Чем страшен Страшный Суд? - «Стиль жизни»
В мировой религиозной традиции идея Страшного Суда распространена довольно широко. Христианство, которое говорит об ответе за свои поступки перед лицом Божьим в конце времен, на первый взгляд, исключением не является. И в сознании большинства верующих, и в представлении обывателей, и в искусстве утвердилась примерно такая картина: после кончины мира Всевышний воскресит все человечество, и каждый из нас получит воздаяние за те дела, которые были совершены нами в дни земной жизни.
Такова общеизвестная модель. Но если внимательно вчитаться в евангельский текст и глубже вникнуть в смысл наследия святых отцов, то станет понятно, что эта привычная и, в общем-то, верная схема на самом деле не такая уж и простая, как кажется. Более того, традиционная христианская эсхатология — учение о последних днях вселенной — в своем видении Страшного Суда является уникальной и сильно отличается от аналогичных представлений, которые существуют в рамках других религий.

Раздел данных →
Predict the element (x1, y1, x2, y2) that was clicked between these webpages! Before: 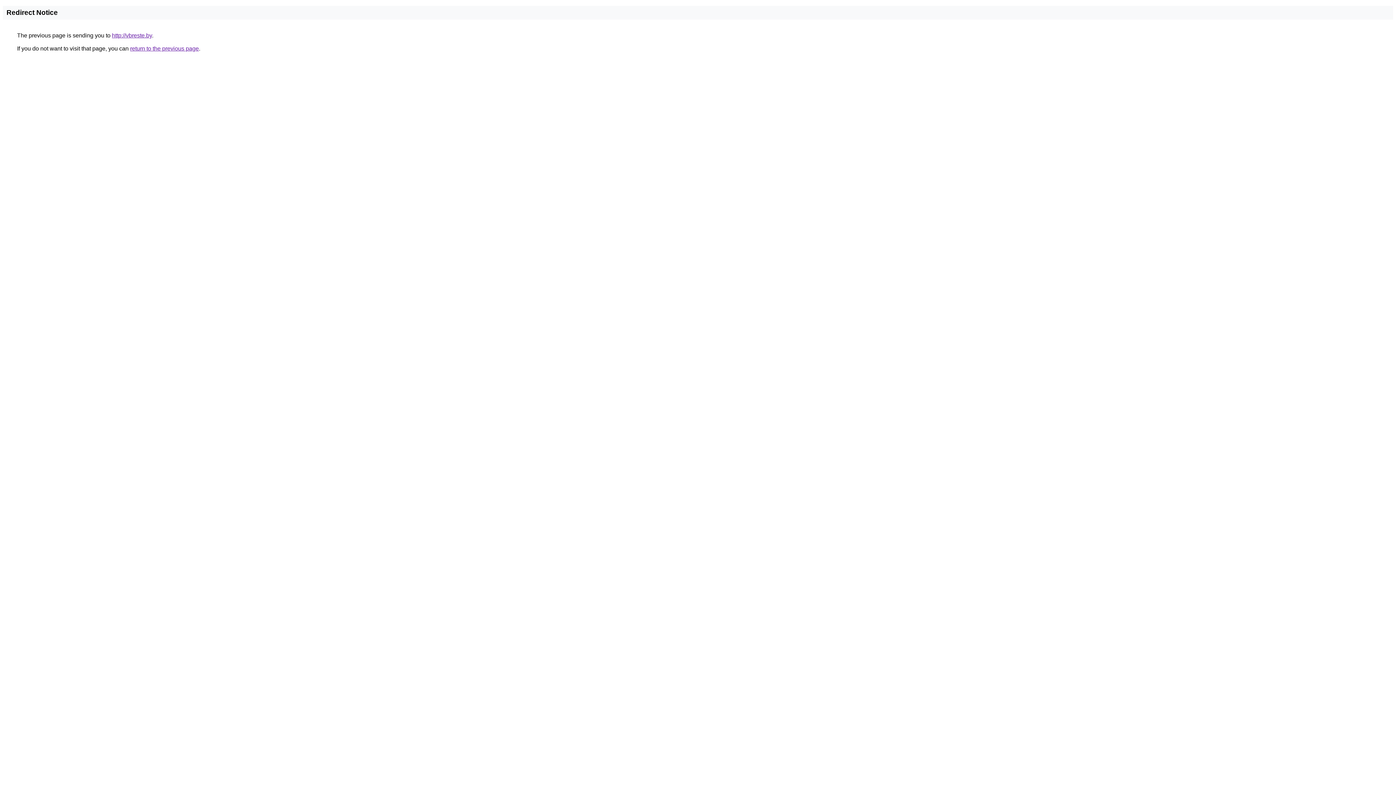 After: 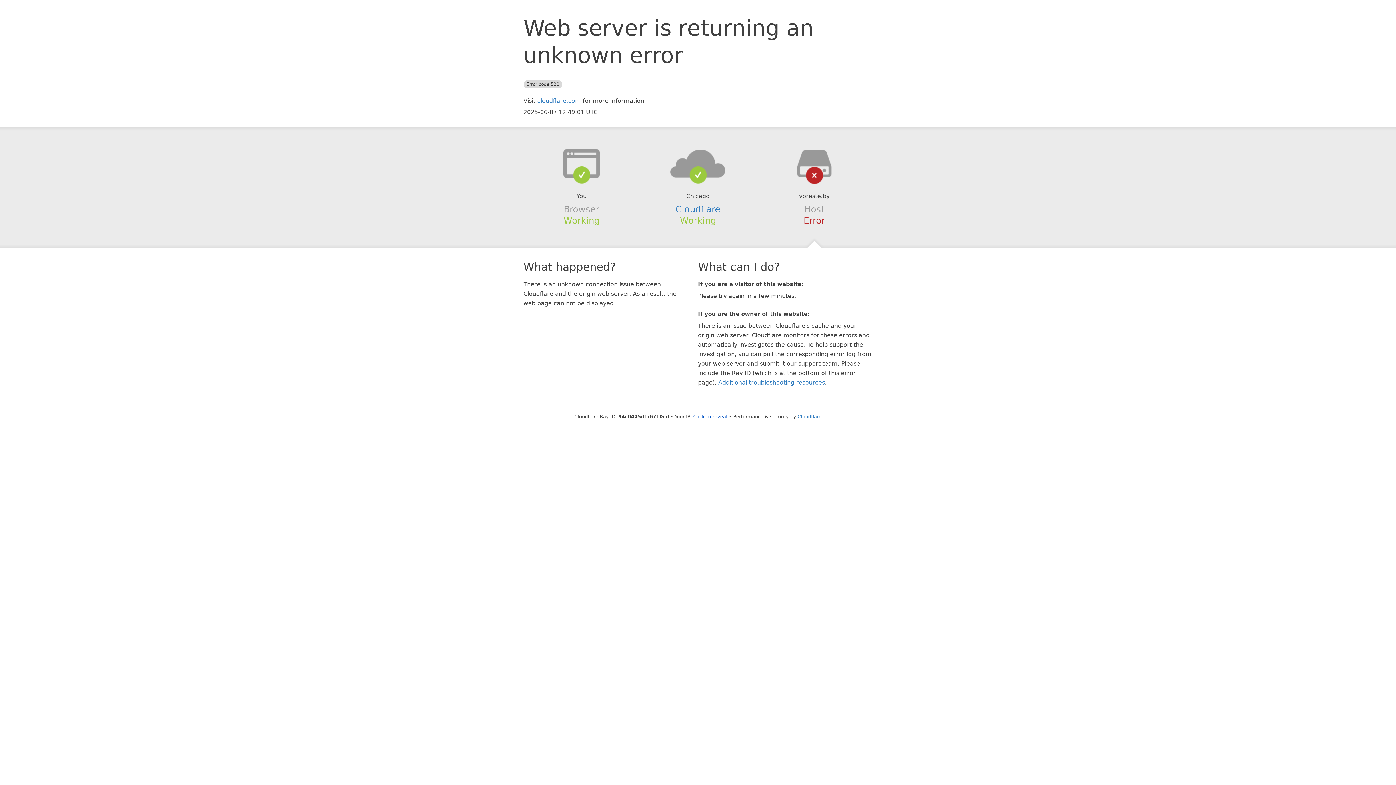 Action: label: http://vbreste.by bbox: (112, 32, 152, 38)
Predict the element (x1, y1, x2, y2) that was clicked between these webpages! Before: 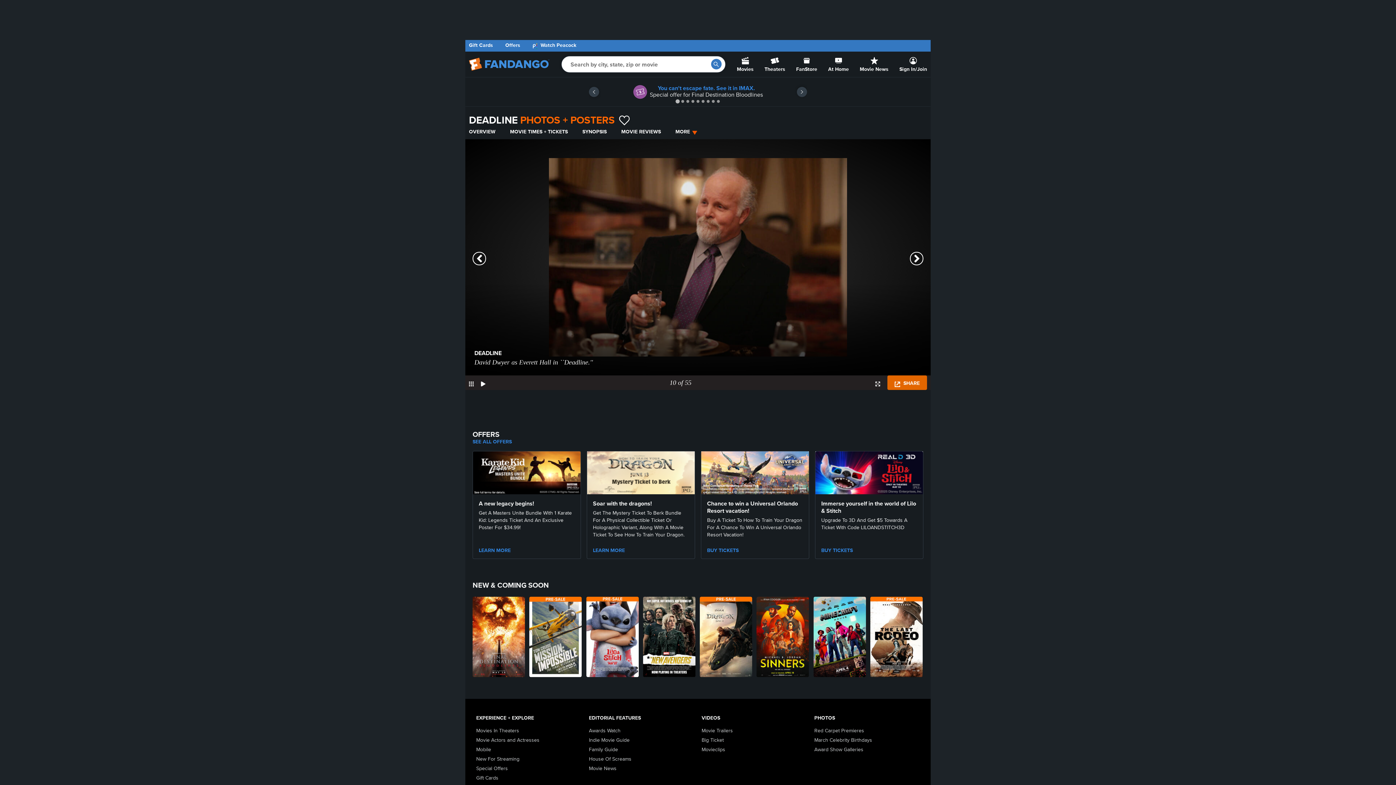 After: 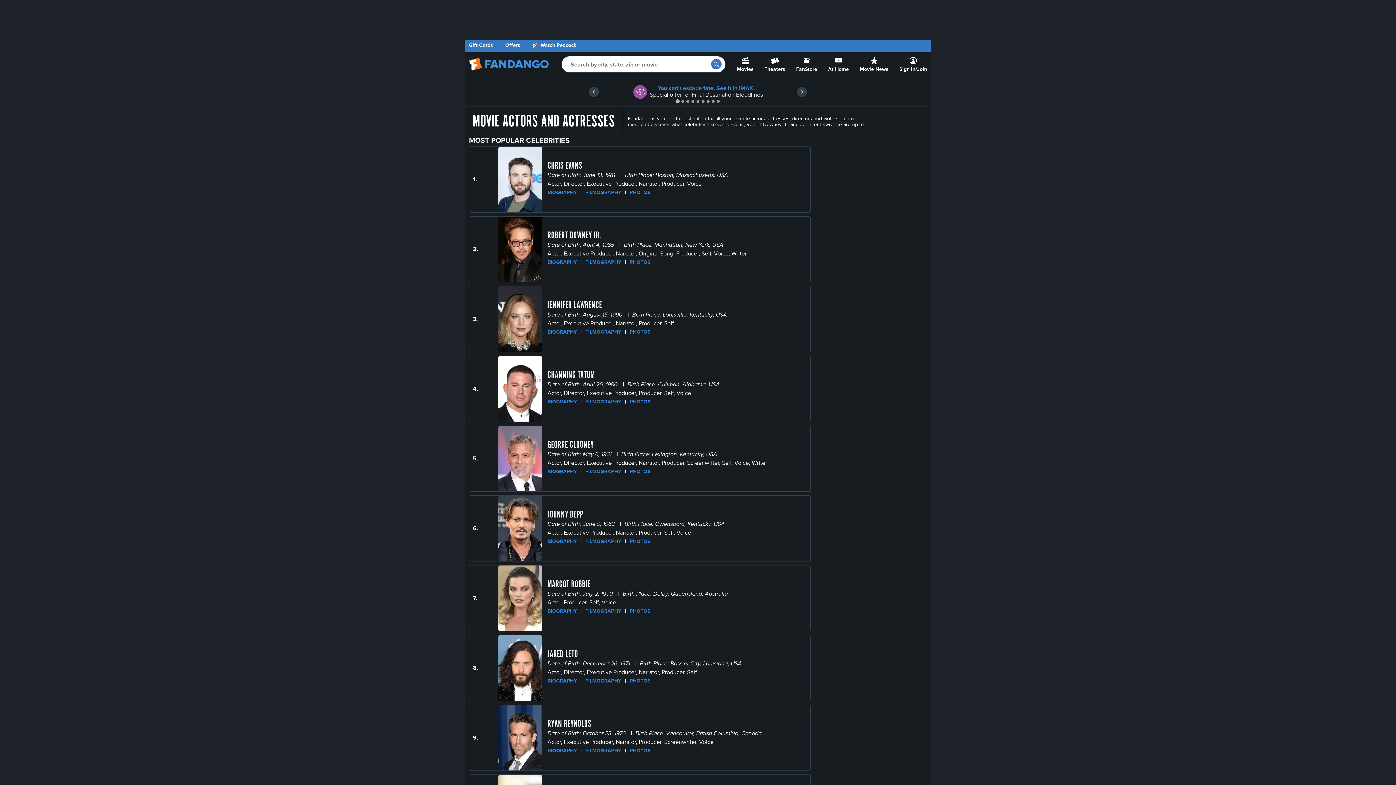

Что сделать →
(a) Перечислите все сферы, в которых, согласно фрагменту о Страшном Суде, утвердилась привычная картина Страшного Суда.
(b) Ответьте по фрагменту о Страшном Суде на следующие вопросы.
(i) Как во фрагменте определяется христианская эсхатология?
(ii) Что, согласно общеизвестной модели, произойдет после кончины мира?
(iii) Что нужно сделать, чтобы понять, что привычная схема не такая простая, как кажется?

Ответы к заданиям →
(a) Сознание большинства верующих, представление обывателей, искусство.

(b)
(i) Учение о последних днях вселенной.
(ii) Всевышний воскресит все человечество, и каждый получит воздаяние за дела, совершенные в дни земной жизни.
(iii) Внимательно вчитаться в евангельский текст и глубже вникнуть в смысл наследия святых отцов.